Using Artificial Intelligence
Most grid operators (56%) surveyed use artificial artificial intelligence (AI) and observability tools. That number is growing, with 89% saying they plan to add AI tools by 2026.
AI operations, or AIOps, can process the burgeoning data from decentralized distributed energy resources. Respondents said they used AI to detect and analyze incidents and find root causes.
“AIOps can support energy and utility organizations by contributing to operational efficiency and enabling faster response times,” Pezaris explained. “It helps teams gather actionable insights and supports decision-makers to uncover learnings regarding system performance, improving incident detection and resolution.”
Cybersecurity
Cyberattack threats are increasing as the grid becomes more complex and decentralized. Observability platforms with AI can detect and stop cyberattacks before they cause widespread harm. Not surprisingly, New Relic’s report found the most common observability use was for security.
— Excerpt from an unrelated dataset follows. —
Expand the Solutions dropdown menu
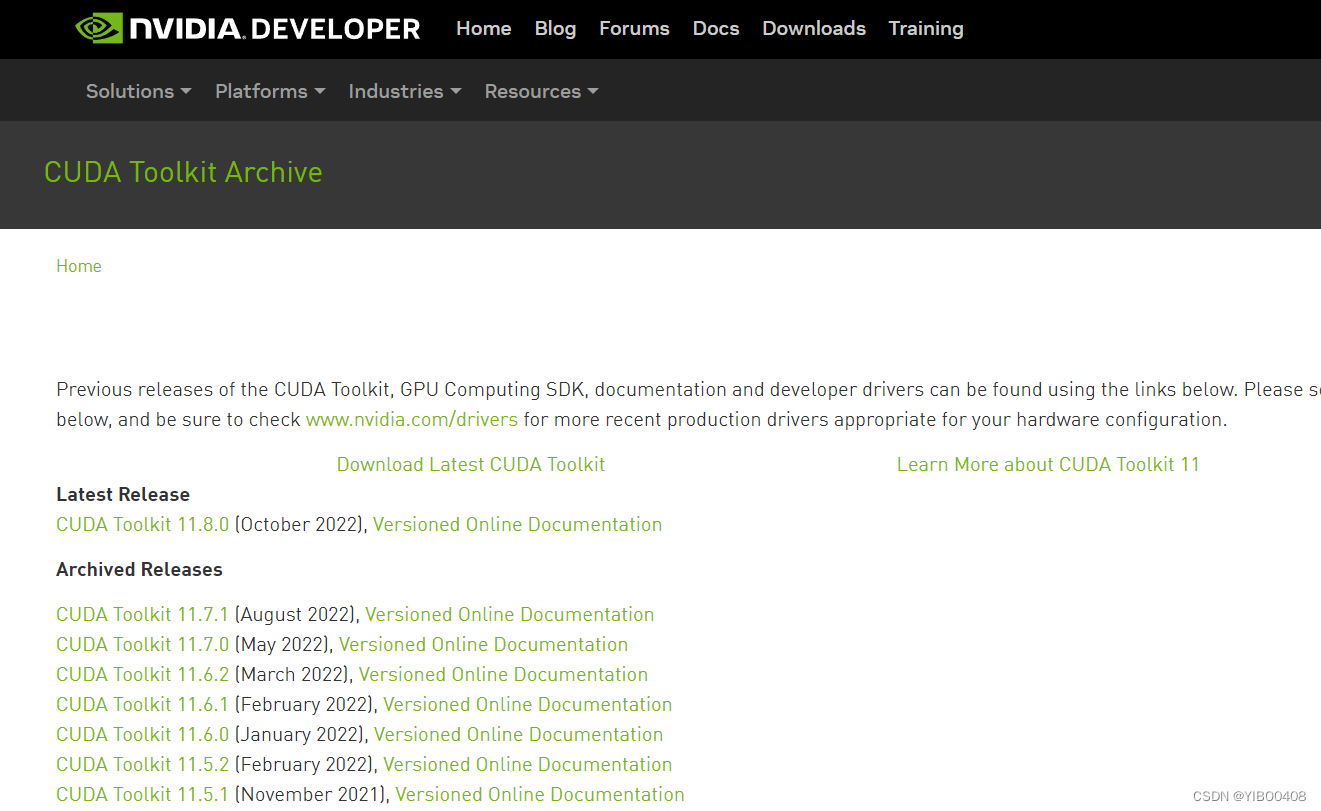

Around 68% of the energy professionals surveyed said their organizations use security monitoring tools. Nearly all (99%) said they would adopt security monitoring by 2026. Security and risk compliance were named as the top trend by 44% of respondents.
“Energy and utilities providers are especially prominent targets for cyberattacks, state-sponsored or otherwise, underscoring the importance of performant network, security, and infrastructure monitoring,” Pezaris stated.
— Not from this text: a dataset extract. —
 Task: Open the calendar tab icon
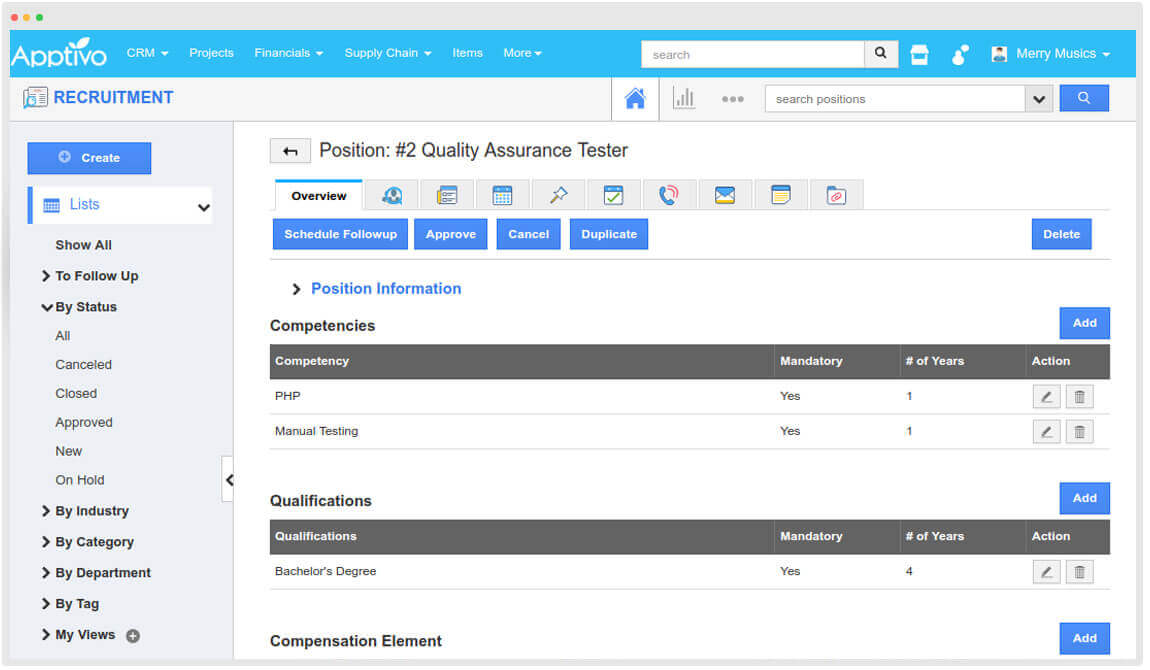[502, 196]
Since the grid is a cyber-physical system, it requires observability tools for physical assets, communication networks, and digital processing. These tools detect intrusions and anomalies and prevent or lessen the impact of cyberattacks.
The grid’s cyber-physical structure. Image used courtesy of the authors
New Relic’s report indicates that most energy and utilities professionals use six tools on average per year. The number of those using a single tool, combining many capabilities into one platform, grew from 2% to 3% in the past year.
A study published in Energy Reports journal identified some observability tools commonly used. They were advanced metering infrastructure (AMI), supervisory control and data acquisition (SCADA), advanced distribution management systems (ADMS), energy management systems (EMI), and wide area measurement protection and control (WAMPAC). In commercially available observability platforms, specific functions may be combined and overlap.
The study also notes that AI and machine learning can create grid simulations to allow operators to test possible scenarios and strengthen cybersecurity strategies.
Future of Observability
Energy and utility companies reported substantial savings by investing in observability tools, with 66% estimating their observability investment value at $1 million or more, or about three times the median annual return on investment.
Power grid operations will become increasingly complex as more renewable and distributed energy resources are added. Digital tools like observability platforms and AI will be crucial in meeting energy demand and securing power sources.
“As pillars of critical infrastructure in communities, energy and utility providers rely on real-time insights into systems and services spread across physical space,” Pezaris explained.
Observability can help grid operators detect and resolve issues quickly and efficiently. Observability is “every engineer’s single source of truth as they troubleshoot, debug, and optimize performance,” Pezaris stated.